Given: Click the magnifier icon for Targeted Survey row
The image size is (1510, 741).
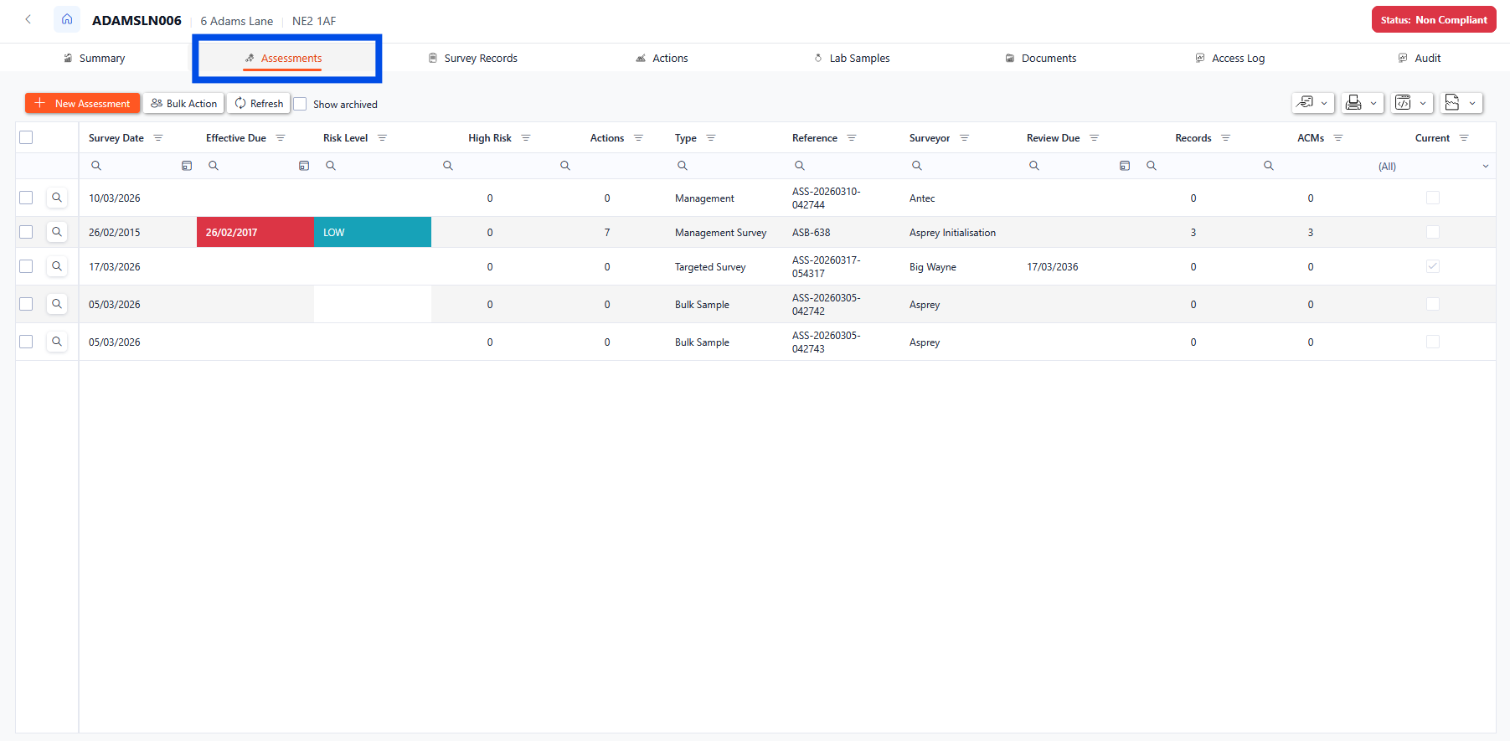Looking at the screenshot, I should pos(57,266).
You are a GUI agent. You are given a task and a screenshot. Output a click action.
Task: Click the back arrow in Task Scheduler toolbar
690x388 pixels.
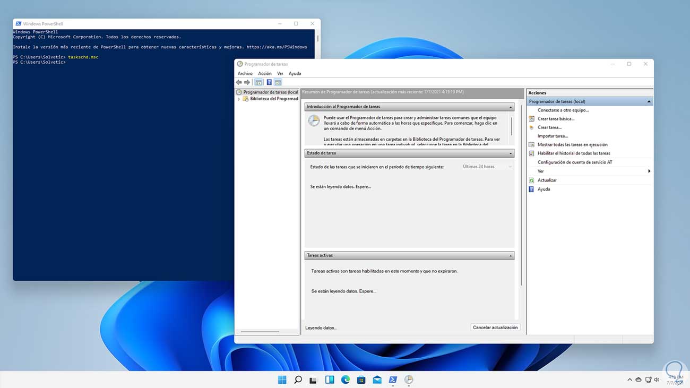point(239,82)
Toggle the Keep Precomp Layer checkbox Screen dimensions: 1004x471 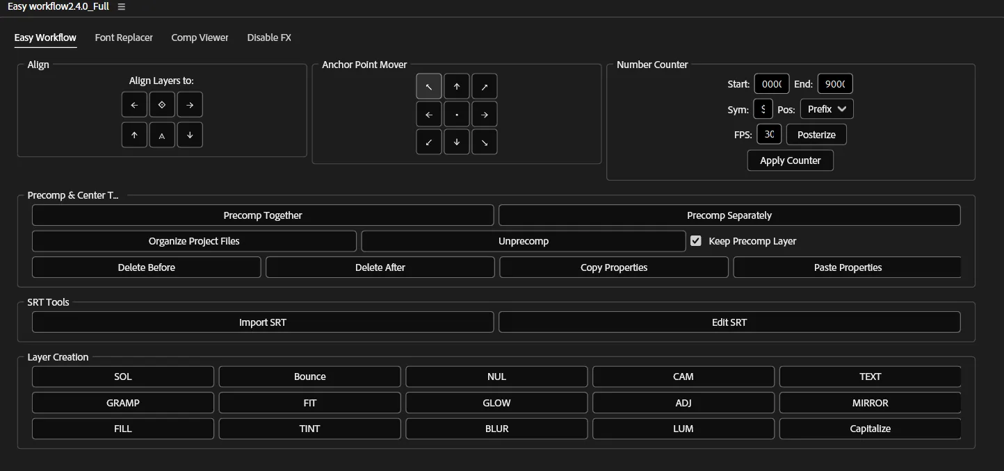[x=696, y=240]
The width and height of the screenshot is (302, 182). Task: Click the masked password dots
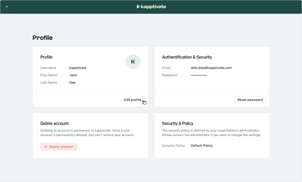coord(199,75)
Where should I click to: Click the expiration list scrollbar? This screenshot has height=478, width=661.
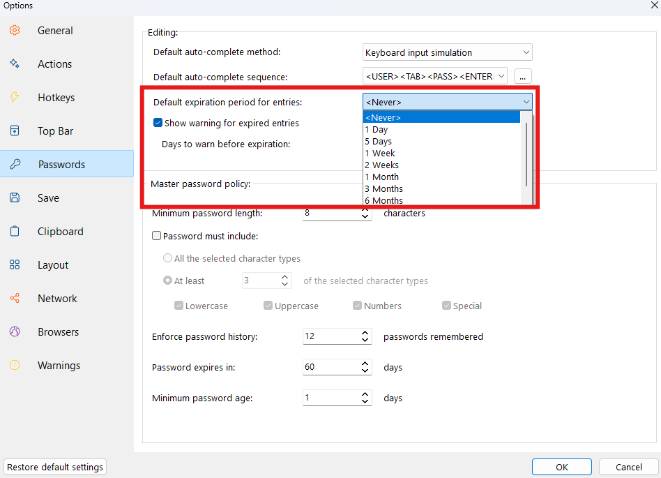pos(526,154)
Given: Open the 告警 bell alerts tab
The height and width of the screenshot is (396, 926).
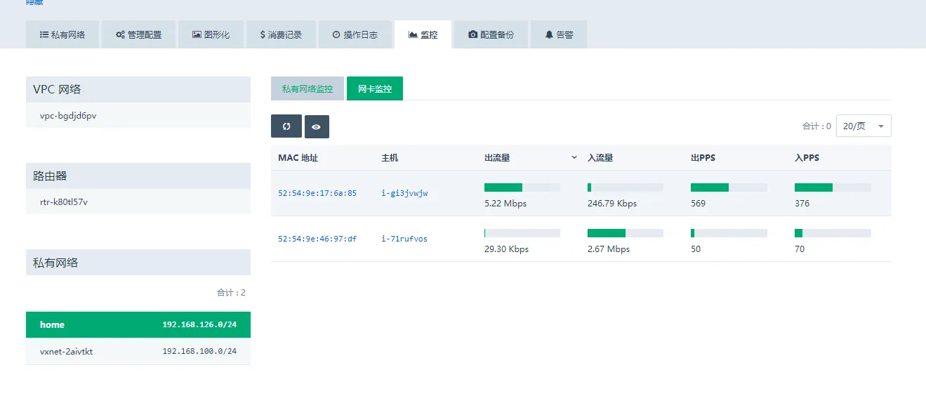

Goal of the exercise: From the line containing "Where should I" through the last line of the records above, reproduce every line exactly, leaving out the pictures.

Result of the exercise:
Where should I click to: Click the expiration list scrollbar? This screenshot has height=478, width=661.
pos(526,154)
Given: Open the 告警 bell alerts tab
The height and width of the screenshot is (396, 926).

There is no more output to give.